Task goal: In the data below, how many lines contain the string "Viewport"? Give only the number.

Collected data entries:
=== Begin Enclosure ===
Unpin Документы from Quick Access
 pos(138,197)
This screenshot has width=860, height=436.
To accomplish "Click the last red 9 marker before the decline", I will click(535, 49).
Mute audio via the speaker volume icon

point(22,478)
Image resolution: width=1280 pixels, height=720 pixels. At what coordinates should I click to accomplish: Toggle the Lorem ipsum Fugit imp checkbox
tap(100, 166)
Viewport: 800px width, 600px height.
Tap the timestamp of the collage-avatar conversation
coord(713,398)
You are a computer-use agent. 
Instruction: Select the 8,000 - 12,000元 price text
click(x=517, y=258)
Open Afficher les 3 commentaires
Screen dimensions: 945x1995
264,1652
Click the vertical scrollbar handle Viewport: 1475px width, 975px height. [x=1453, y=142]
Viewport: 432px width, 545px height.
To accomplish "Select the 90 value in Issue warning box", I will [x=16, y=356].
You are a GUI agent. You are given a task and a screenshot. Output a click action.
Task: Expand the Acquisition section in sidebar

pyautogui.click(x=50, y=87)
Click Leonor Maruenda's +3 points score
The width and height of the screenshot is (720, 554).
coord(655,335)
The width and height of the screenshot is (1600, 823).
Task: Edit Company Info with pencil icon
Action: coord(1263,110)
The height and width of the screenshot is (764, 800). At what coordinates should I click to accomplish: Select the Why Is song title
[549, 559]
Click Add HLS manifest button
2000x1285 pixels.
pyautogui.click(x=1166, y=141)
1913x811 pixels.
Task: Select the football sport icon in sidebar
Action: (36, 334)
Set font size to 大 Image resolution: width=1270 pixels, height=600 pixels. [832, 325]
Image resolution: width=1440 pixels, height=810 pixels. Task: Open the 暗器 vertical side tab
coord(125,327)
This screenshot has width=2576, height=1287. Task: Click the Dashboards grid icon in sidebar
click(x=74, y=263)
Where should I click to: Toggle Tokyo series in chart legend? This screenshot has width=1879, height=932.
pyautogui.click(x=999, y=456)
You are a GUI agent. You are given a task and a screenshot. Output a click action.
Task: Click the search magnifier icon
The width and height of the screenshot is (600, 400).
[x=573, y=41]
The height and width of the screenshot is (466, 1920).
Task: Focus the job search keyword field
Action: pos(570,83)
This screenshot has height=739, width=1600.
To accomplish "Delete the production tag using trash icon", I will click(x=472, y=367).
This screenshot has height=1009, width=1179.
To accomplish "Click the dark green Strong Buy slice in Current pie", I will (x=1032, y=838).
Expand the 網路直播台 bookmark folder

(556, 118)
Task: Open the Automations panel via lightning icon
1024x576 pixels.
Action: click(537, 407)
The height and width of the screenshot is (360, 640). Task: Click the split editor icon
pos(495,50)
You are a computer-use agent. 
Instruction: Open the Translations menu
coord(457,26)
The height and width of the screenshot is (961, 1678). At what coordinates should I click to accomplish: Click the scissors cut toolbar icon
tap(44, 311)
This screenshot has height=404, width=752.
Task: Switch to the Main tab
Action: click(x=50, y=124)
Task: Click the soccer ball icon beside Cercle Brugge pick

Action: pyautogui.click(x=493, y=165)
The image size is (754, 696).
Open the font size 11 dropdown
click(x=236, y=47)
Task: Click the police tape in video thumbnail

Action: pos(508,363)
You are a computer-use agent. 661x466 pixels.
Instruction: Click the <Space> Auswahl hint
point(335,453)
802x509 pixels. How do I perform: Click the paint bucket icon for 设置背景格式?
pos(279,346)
=== End Enclosure ===
Task solution: 3